═════ SUPPLIED DATA ═════

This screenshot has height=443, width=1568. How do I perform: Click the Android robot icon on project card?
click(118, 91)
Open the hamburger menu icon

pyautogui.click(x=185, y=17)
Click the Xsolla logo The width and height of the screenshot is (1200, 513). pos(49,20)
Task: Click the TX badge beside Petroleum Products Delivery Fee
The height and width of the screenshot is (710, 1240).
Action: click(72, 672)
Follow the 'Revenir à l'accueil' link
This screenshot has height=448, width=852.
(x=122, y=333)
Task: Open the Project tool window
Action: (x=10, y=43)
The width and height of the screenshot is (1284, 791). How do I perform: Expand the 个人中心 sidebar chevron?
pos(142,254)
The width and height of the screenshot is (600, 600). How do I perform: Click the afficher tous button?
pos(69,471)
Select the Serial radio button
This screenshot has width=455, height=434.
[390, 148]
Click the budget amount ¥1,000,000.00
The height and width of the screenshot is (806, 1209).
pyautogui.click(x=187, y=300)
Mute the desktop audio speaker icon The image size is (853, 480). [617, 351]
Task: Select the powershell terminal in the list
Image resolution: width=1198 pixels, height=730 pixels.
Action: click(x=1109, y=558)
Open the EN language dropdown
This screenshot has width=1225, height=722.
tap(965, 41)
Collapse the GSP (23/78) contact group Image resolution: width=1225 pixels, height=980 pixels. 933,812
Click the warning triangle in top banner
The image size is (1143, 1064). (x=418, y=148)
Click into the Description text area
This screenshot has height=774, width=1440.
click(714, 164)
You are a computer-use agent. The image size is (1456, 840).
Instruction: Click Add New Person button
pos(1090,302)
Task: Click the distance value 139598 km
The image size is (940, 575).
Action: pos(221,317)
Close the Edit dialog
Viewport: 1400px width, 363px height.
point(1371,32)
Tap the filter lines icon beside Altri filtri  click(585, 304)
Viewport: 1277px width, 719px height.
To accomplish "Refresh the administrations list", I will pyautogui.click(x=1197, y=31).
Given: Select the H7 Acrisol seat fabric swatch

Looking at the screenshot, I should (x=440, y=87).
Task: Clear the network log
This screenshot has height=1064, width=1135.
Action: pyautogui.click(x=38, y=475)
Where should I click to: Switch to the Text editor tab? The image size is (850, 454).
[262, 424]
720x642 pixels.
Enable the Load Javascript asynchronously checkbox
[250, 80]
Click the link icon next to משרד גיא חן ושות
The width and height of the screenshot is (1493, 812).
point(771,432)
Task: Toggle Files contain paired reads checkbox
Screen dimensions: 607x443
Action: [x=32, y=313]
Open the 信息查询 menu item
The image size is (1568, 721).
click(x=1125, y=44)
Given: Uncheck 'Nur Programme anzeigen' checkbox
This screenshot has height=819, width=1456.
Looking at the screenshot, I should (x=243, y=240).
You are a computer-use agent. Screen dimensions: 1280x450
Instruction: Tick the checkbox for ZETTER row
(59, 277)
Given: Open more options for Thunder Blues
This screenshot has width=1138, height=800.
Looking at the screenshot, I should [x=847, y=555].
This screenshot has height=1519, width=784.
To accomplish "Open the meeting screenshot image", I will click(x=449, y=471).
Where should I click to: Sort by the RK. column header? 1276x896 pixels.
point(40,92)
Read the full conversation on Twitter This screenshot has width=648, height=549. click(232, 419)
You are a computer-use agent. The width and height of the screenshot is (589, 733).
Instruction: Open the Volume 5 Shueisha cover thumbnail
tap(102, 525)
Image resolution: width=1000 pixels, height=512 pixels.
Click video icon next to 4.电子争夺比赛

═════

◆ AIM
Copy out the material starting at the line that contains "Read the full" and ending at its final line, requests and all, with every coordinate in the answers offset by 107.

◆ OUTPUT BELOW
Read the full conversation on Twitter This screenshot has width=648, height=549. click(339, 526)
You are a computer-use agent. The width and height of the screenshot is (589, 733).
Instruction: Open the Volume 5 Shueisha cover thumbnail
tap(209, 632)
Image resolution: width=1000 pixels, height=512 pixels.
Click video icon next to 4.电子争夺比赛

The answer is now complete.